Push Measurement API
Audience: Admin, Developer
Page Type: How-To + Reference
Plan Feature: kpi_push_measurement (must be enabled for your tenant)
Overview
The Push Measurement API allows external systems to send KPI measurements directly to COS via HTTP requests authenticated with API keys.
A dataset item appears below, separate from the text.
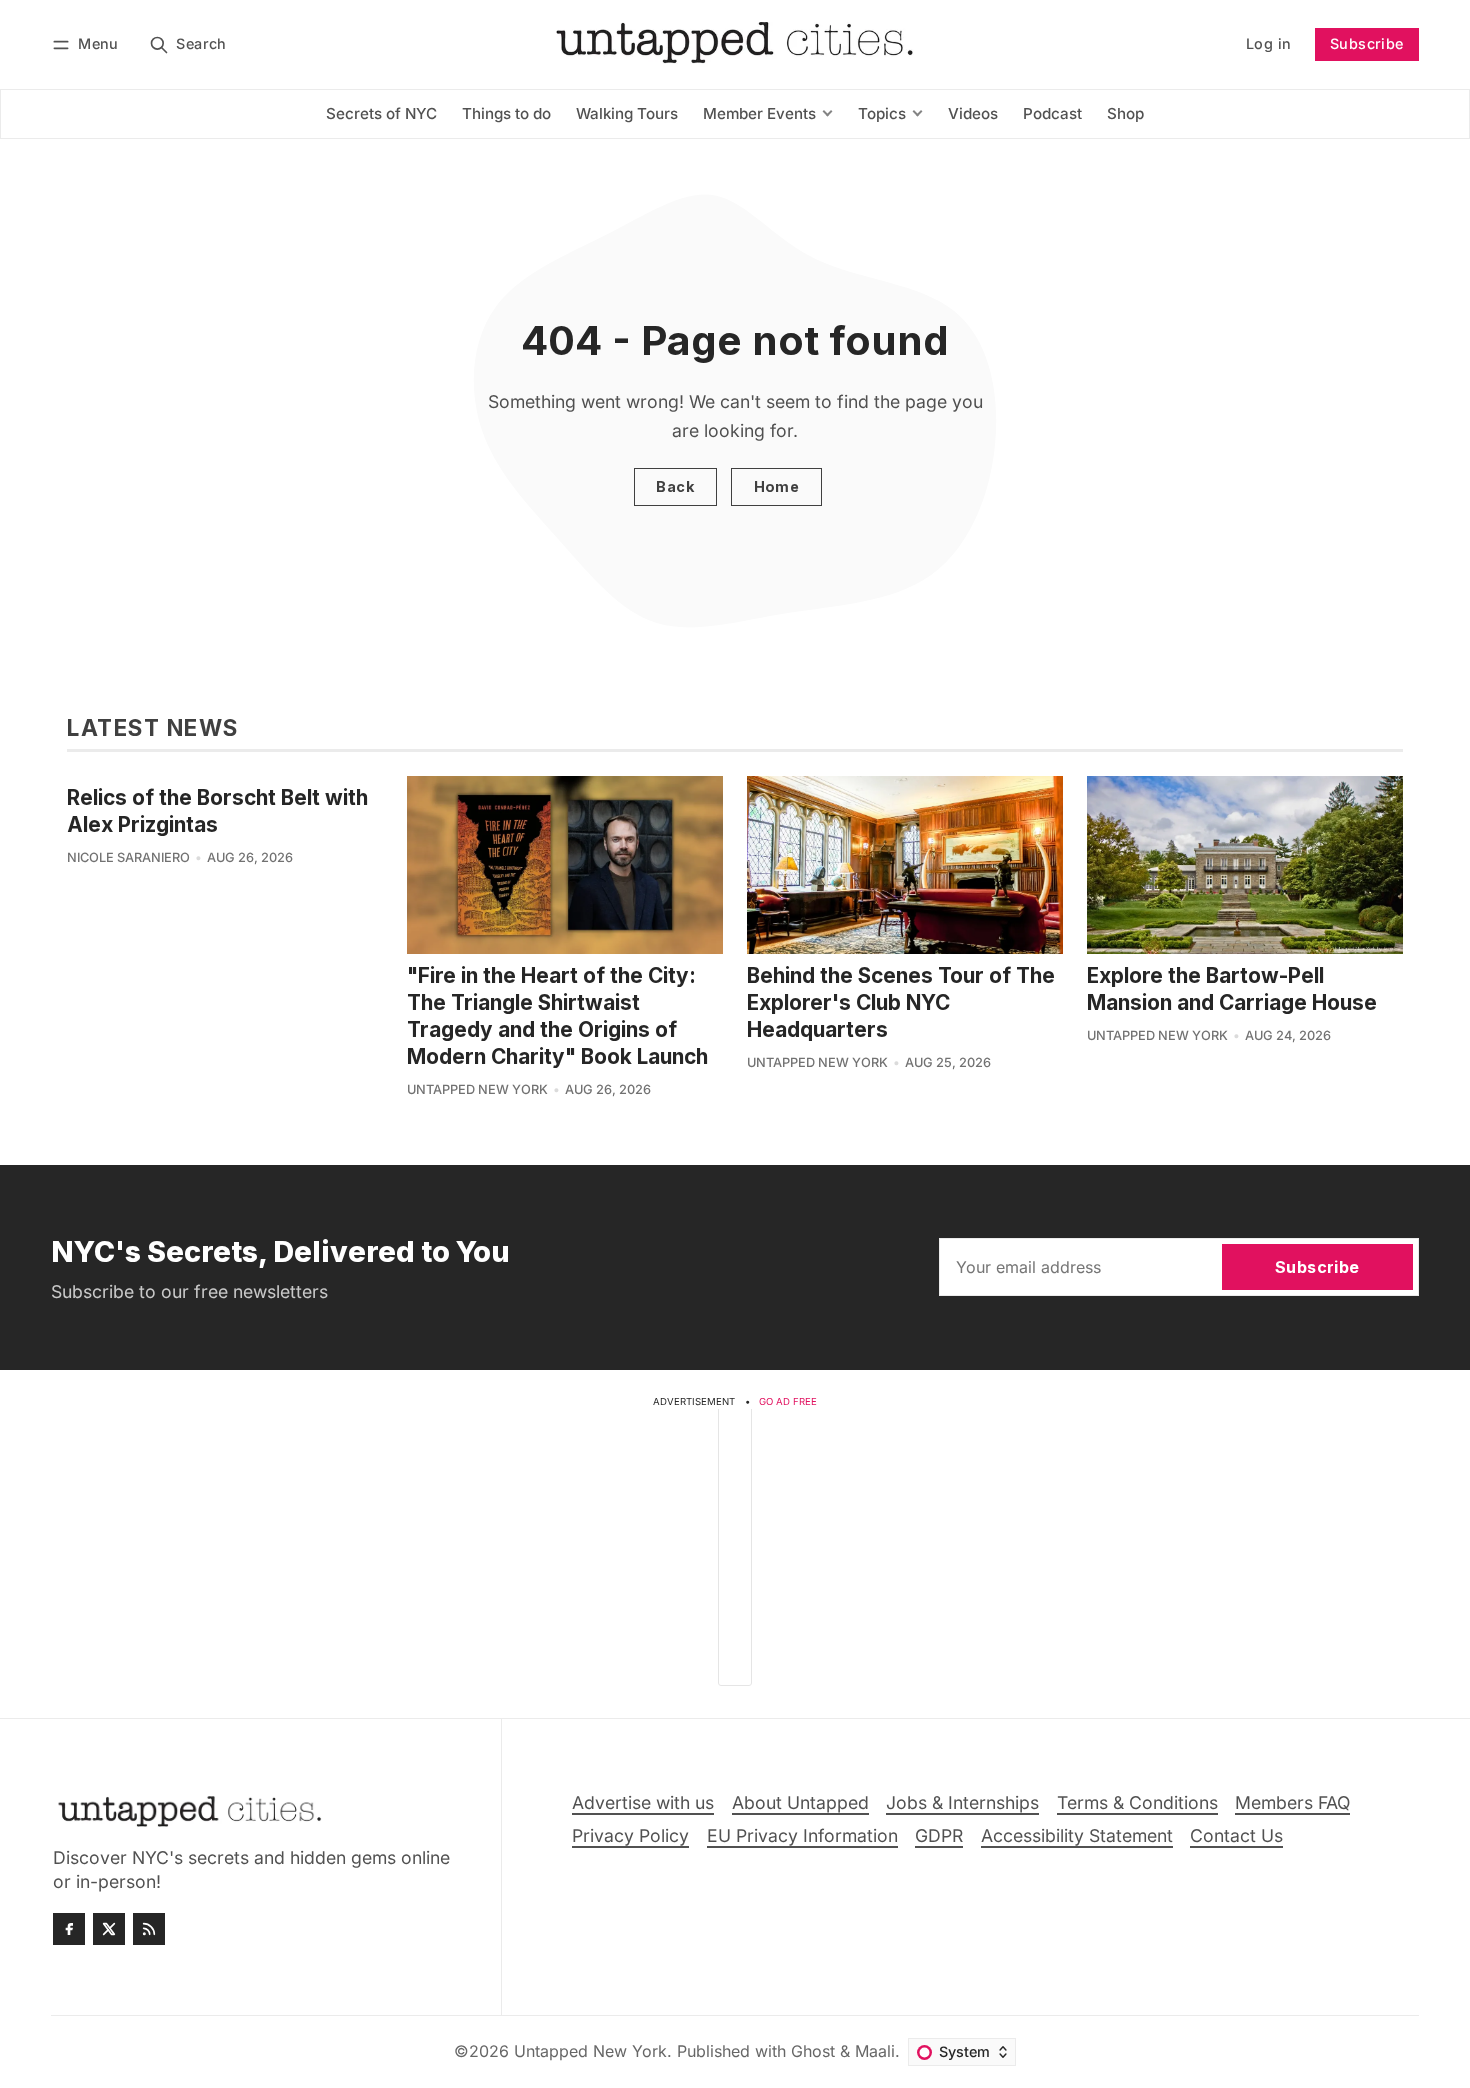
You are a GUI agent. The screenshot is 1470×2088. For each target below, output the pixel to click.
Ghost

Unlike the Pull model (where COS fetches data from your APIs), the Push model lets your CI/CD pipelines, cron jobs, or applications send measurements whenever they're ready.
How It Works
External System COS
───────────────── ─────────────
Your App / CI/CD ──POST──► /integrations/push/measurement
(with x-api-key) │
├─ Validate API key
├─ Verify KPI ownership
└─ Write measurement
Prerequisites
- Plan Feature:
kpi_push_measurementmust be enabled - API Key: At least one active API key for your tenant
- KPI ID: The UUID of the KPI you want to send measurements for
- KPI Type: One of the supported KPI entity types
Supported KPI Types
| Type | Description |
|---|---|
SWOT_KPI | SWOT Analysis KPI |
PESTLE_KPI | PESTLE Analysis KPI |
THEME_KPI | Strategic Theme KPI |
KPI_DEFINITION | Standalone KPI Definition |
BSC_KPI | Balanced Scorecard KPI |
ASIS_KPI | As-Is Analysis KPI |
OKR_KEY_RESULT | OKR Key Result |
PRODUCT_SCORECARD_KPI | Product Scorecard KPI |
Managing API Keys
Create an API Key
Navigate to Platform → API Keys in the COS sidebar, or go to /platform/api-keys.
- Click New API Key
- Enter a descriptive name (e.g., "CI/CD Pipeline", "Monitoring System")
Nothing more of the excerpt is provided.